Exercise description:
Each line from the one that holds "Where should I" to the end of the entries is to be given again exactly. Do not include pictures.

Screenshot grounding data
====

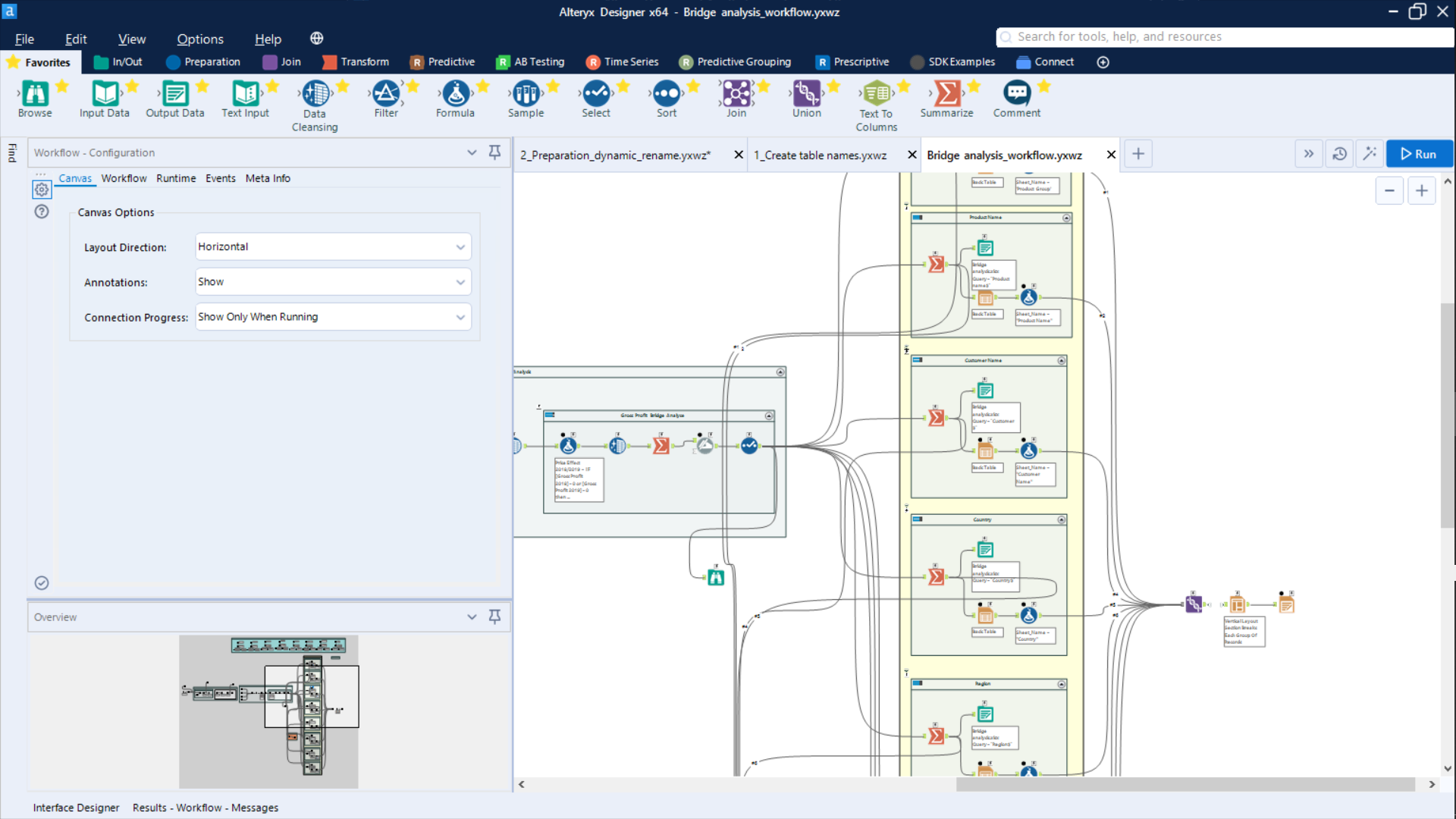Select the Text To Columns tool
Image resolution: width=1456 pixels, height=819 pixels.
tap(877, 93)
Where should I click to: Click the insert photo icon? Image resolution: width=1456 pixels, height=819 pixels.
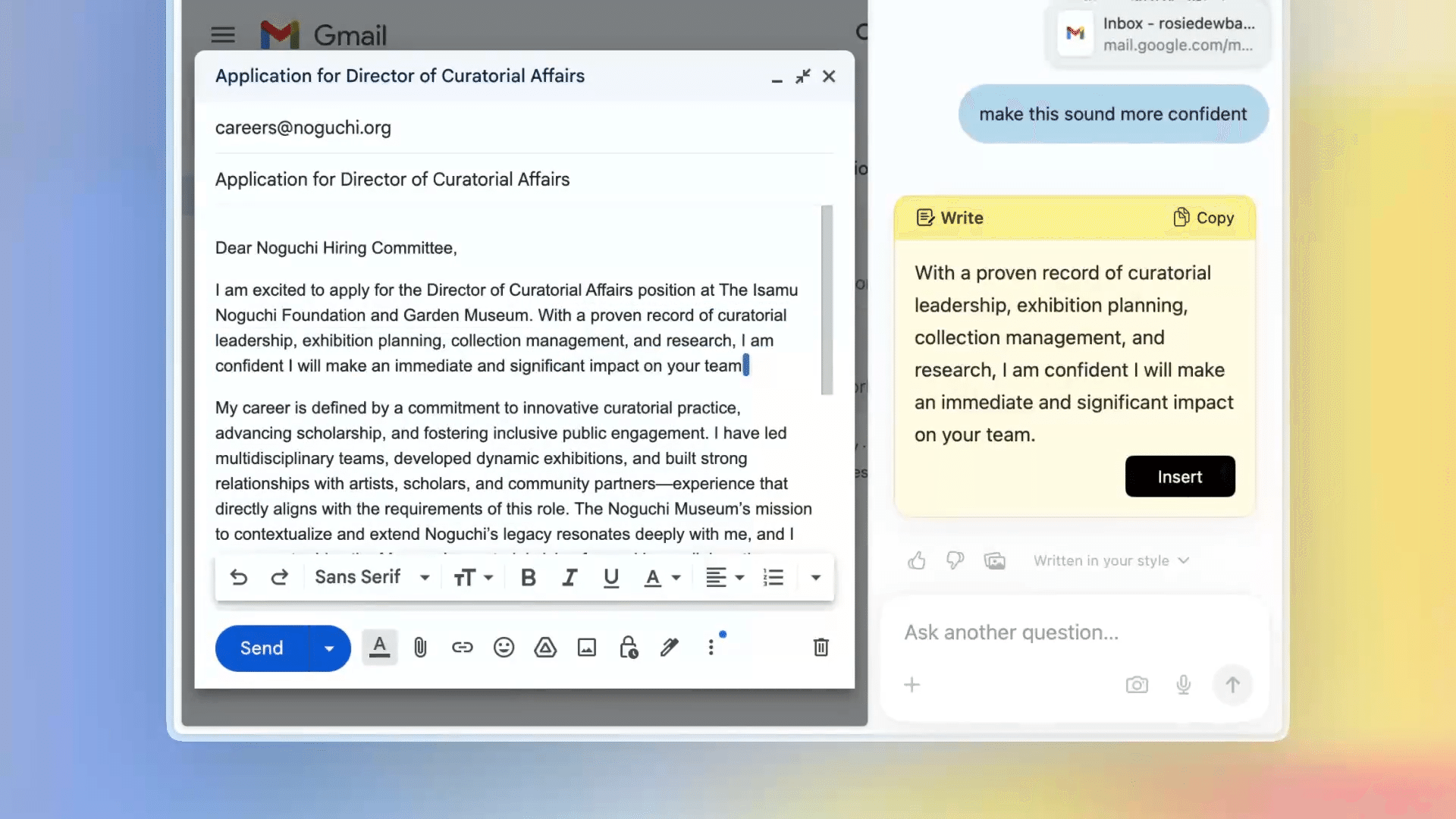587,648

====

Expected answer:
Where should I click to: Click the insert photo icon? Image resolution: width=1456 pixels, height=819 pixels.
587,648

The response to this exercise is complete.